I’m interested in what use case needs audio and GPS together.

You may have covered it in your previous article and I’ve forgotten it. I may get one of these, as it sounds like it might be interesting with the GPS development code in the state it is in.


blind’s guide? location aware advertising bot? spying audio player?


It seems like a cheaper alternative with also some features missing of the ublox C030 Dev kit.
These are mainly for various kind fleet control where ublox almost dominates the market. It’s nice to have competition.

I like the SDK, though. The time-to-market makes most companies to release rubbish SDKs with very few re-usable examples, but they seem to have it done right.

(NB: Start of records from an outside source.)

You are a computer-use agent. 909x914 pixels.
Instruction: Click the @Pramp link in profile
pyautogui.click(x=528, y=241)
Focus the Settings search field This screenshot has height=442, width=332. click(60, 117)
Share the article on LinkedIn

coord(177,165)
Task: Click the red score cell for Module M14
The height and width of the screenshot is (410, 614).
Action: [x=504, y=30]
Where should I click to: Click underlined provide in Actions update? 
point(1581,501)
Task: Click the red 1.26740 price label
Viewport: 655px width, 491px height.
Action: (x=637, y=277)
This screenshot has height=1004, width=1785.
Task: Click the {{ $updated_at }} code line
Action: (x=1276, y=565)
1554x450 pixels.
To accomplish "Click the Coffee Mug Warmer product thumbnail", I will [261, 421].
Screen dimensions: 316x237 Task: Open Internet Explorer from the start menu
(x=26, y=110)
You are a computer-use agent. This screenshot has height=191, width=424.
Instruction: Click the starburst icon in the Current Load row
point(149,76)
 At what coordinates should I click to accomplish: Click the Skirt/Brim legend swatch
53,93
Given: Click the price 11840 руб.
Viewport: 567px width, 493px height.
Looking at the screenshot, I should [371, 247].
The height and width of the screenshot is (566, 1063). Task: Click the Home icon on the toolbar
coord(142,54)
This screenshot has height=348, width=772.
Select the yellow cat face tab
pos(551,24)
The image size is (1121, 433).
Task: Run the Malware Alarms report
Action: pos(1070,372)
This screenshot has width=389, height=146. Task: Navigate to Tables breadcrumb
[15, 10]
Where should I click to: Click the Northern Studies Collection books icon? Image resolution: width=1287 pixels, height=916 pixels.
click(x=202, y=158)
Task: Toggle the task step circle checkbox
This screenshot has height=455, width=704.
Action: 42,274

Six Cortex M4s (7 if you include the “GNSS DSP” one) and an M0 seems like a weird way of going about it. I guess there’s a reason but you would have thought a Cortex A5 or A7 and an M0/M4 for low power/wake up and realtime stuff. I guess using a low power core to run each part of the middleware and gating off/down clocking the cores is easier than trying to make that work on Linux on a A5/7.

Nice to see NuttX getting some love either way. If there’s ever been a decent project that needs some commercial interest it’s NuttX. IIRC Sony already used it in one of their audio players.

Doesn’t look like it’s available in any of the hobbyist-level stores in Akihabara and the main module + the breakout board is about the same price as the GR peach. :/

Paul M

The licensing costs on the m0 and m4 cores are likely far far cheaper then cortex aX cores.

Lalith Panditharatne
Lalith Panditharatne

… from the company who secretly installed a r00tkit via their CD’s ..

no thanks SONY. Stay away from IOT we know your track record.


Any information on how much RAM on this chip and how much is used by NuttX?